Es curioso que esta película se distribuya como si fuese una más de terror comercial. Normalmente, una producción independiente de estas características no llegaría a las grandes audiencias, pero varios premios en Sundance y otros festivales, y una exultante recepción crítica han logrado abrirle puertas. Que se trata de un filme de terror que escapa completamente a los parámetros de lo esperable es algo que los entendidos podrán notar desde el primer minuto: la acción arranca en un tribunal colonial de la Nueva Inglaterra de la primera mitad del siglo XVII. Una familia es sentenciada por la justicia puritana que simboliza los mismos rudimentos de Estados Unidos. Así, ellos son expulsados de la colonia, aparentemente por irreconciliables diferencias ideológicas con la comunidad. El castigo parece desmesuradamente severo, ya que ese destierro obliga a la familia a la supervivencia en el ostracismo, a malvivir duramente de la agricultura y la caza en una apartada granja. Pero si bien al principio emprenden su exilio con fortaleza y optimismo, todo parece conspirar en su contra: a poco de instalarse en el bosque su bebé desaparece, y una serie de maldiciones paganas parecen cernirse sobre ellos, minando la unidad familiar.
Antes de los créditos finales un texto informa que tanto la historia como los diálogos fueron construidos mediante escritos de época, principalmente documentos históricos y actas judiciales. Aquí hubo un verdadero trabajo de investigación, contrastable en el desarrollo de la película y en los personajes, en sus motivaciones, en cada una de sus exhalaciones; el enfoque está provisto de un realismo sobresaliente, desde la dicción de los actores a la simbología cercana a un cristianismo medieval. Una veracidad insólita no sólo para una película de terror, sino para cualquier película, a secas. Es así que, lejos de quedarse en una anécdota de fuerzas sobrenaturales o en un melodrama de disputas familiares, esta sombría ventana al pasado retrotrae a un mundo rural en el que la lucha por la supervivencia es continua y la mortalidad infantil forma parte de la realidad corriente. Por fuera de esto, es plasmado nota-blemente el cuadro familiar con su propia dinámica de fanatismo, al mismo tiempo respetando la psicología de cada personaje. Bajo el dominio del dogmatismo religioso operan mecanismos de control y exclusión que los vuelven tanto víctimas como reproductores de éstos.

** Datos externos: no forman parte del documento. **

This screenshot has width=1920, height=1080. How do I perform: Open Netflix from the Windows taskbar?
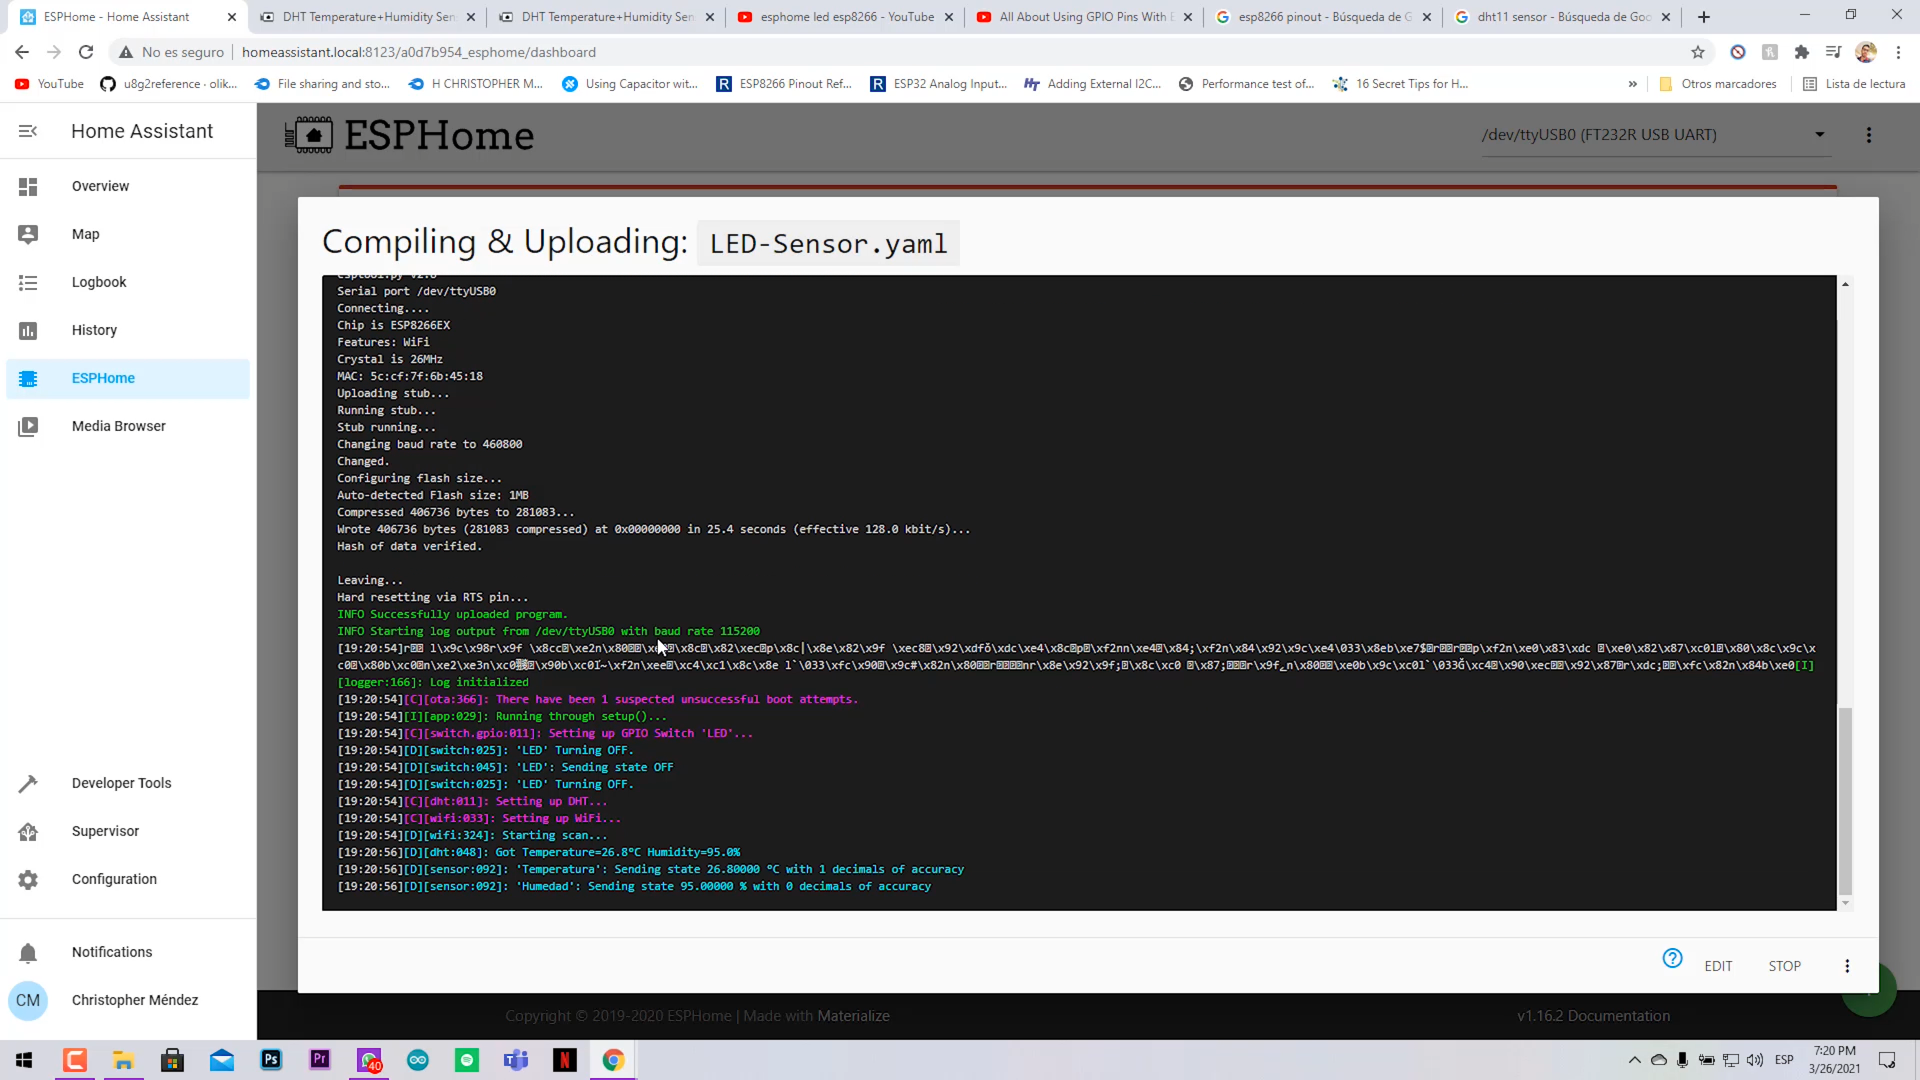click(565, 1060)
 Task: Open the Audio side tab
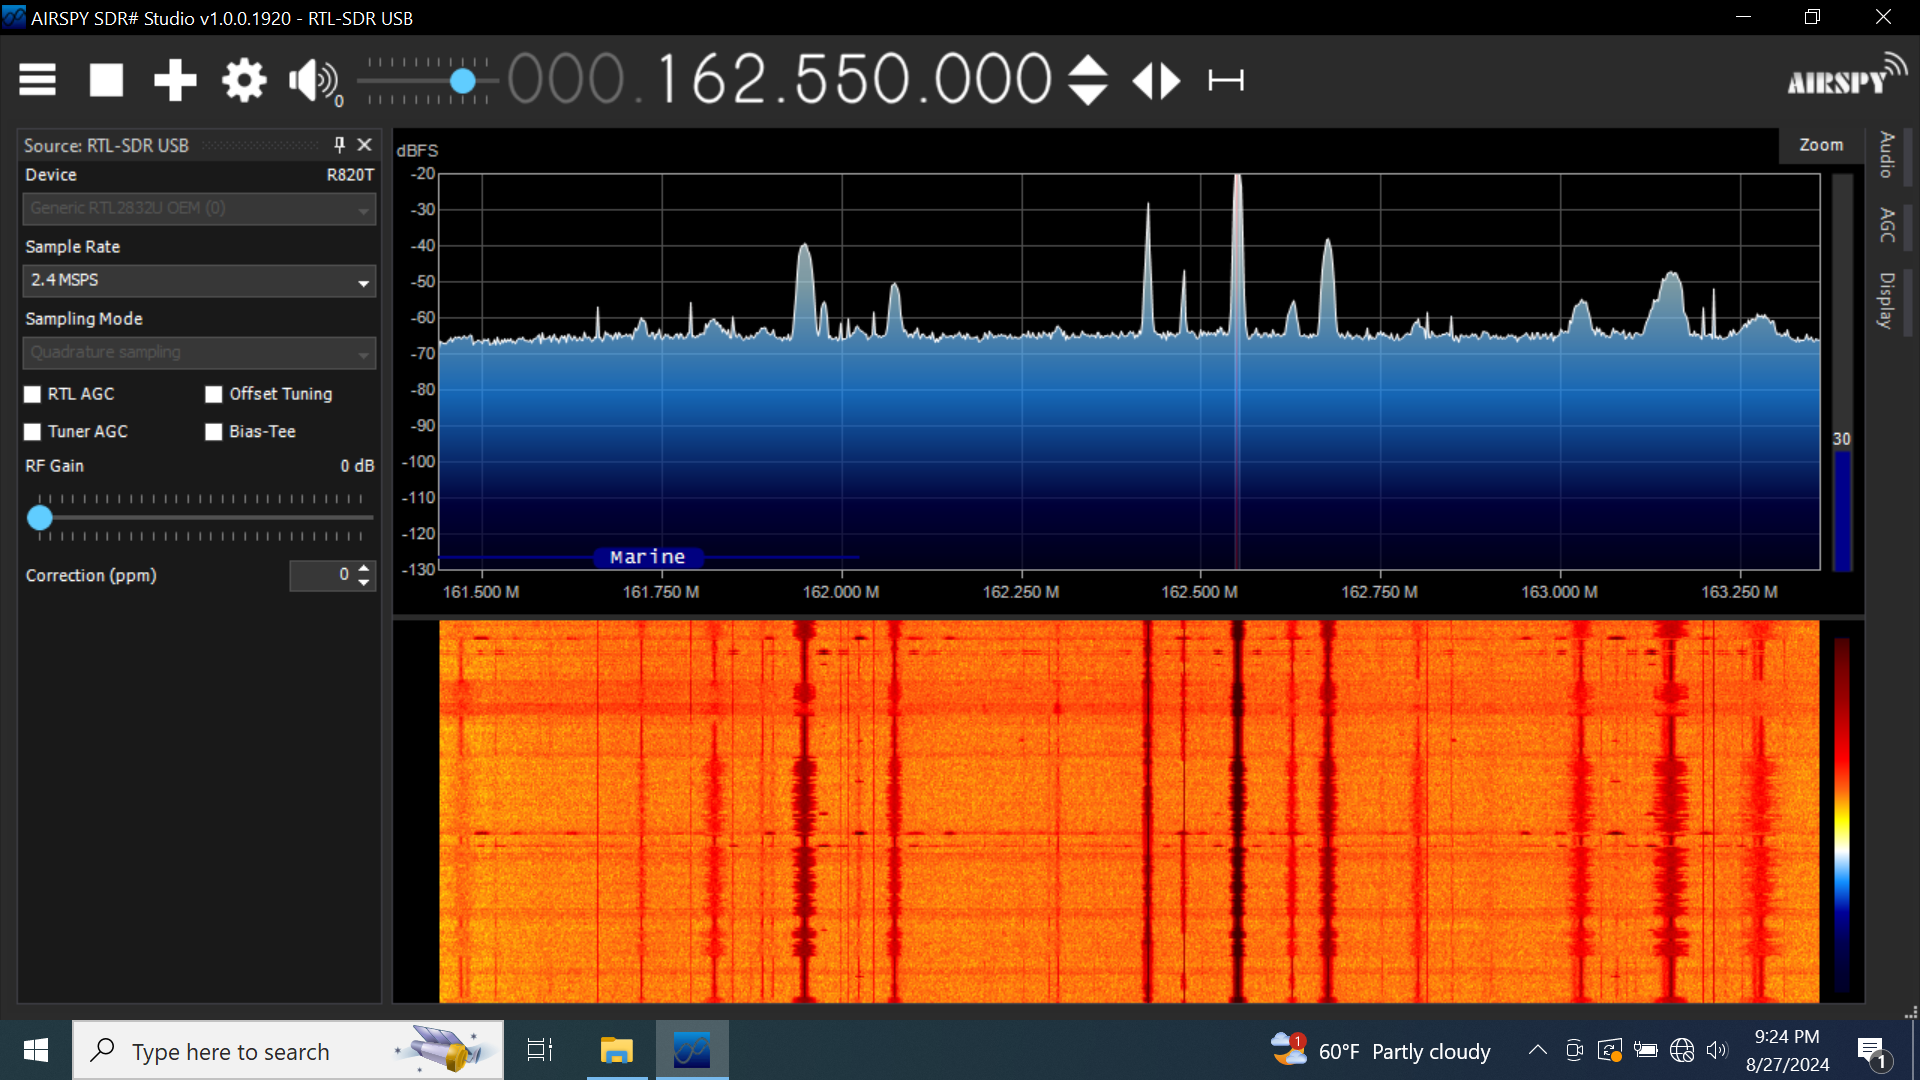point(1886,155)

También son perceptibles las formas en que se establecen las relaciones de poder, a nivel extra e intrafamiliar. El director estadounidense debutante Robert Eggers logra trasmitir una sensación de miedo que poco tiene que ver con lo sobrenatural, y más bien con asuntos tan básicos y atávicos como perder a un hijo, pasar hambre, o el derrumbe del pilar esencial que es, en este caso, la fe. Valiéndose de esta sensación de temor constante, la película se las apaña para dar cuenta de cómo surgen los chivos expiatorios, depositarios de todas las culpas y frustraciones. Y como bien se demostrará con perspicacia, éstos no sue-len ser precisamente los eslabones más débiles de la cadena, sino, por el contrario, los más fuertes.
Hay películas que en vez de valerse de referentes que todo el mundo conoce recurren a otros más recónditos, diferentes e impensables. Que el pensamiento de Michel Foucault sea uno de ellos demuestra la densidad de este sobresaliente relato. Pero La bruja bebe además de otras fuentes: hay puntos de contacto con el cine de Michael Haneke, Ingmar Bergman, Carl T Dreyer y Lars von Trier, sin dejar de ser una película que no podría haber sido concebida más que hoy. Con una fotografía excepcional –filtros oscuros para los exteriores, interiores iluminados con velas–, una música contenida que acompaña al opresivo bosque, y la contención como principal baza para lograr un sostenido suspenso, La bruja es una película imprescindible, no sólo para los cultores del género, sino para cualquier cinéfilo, a secas.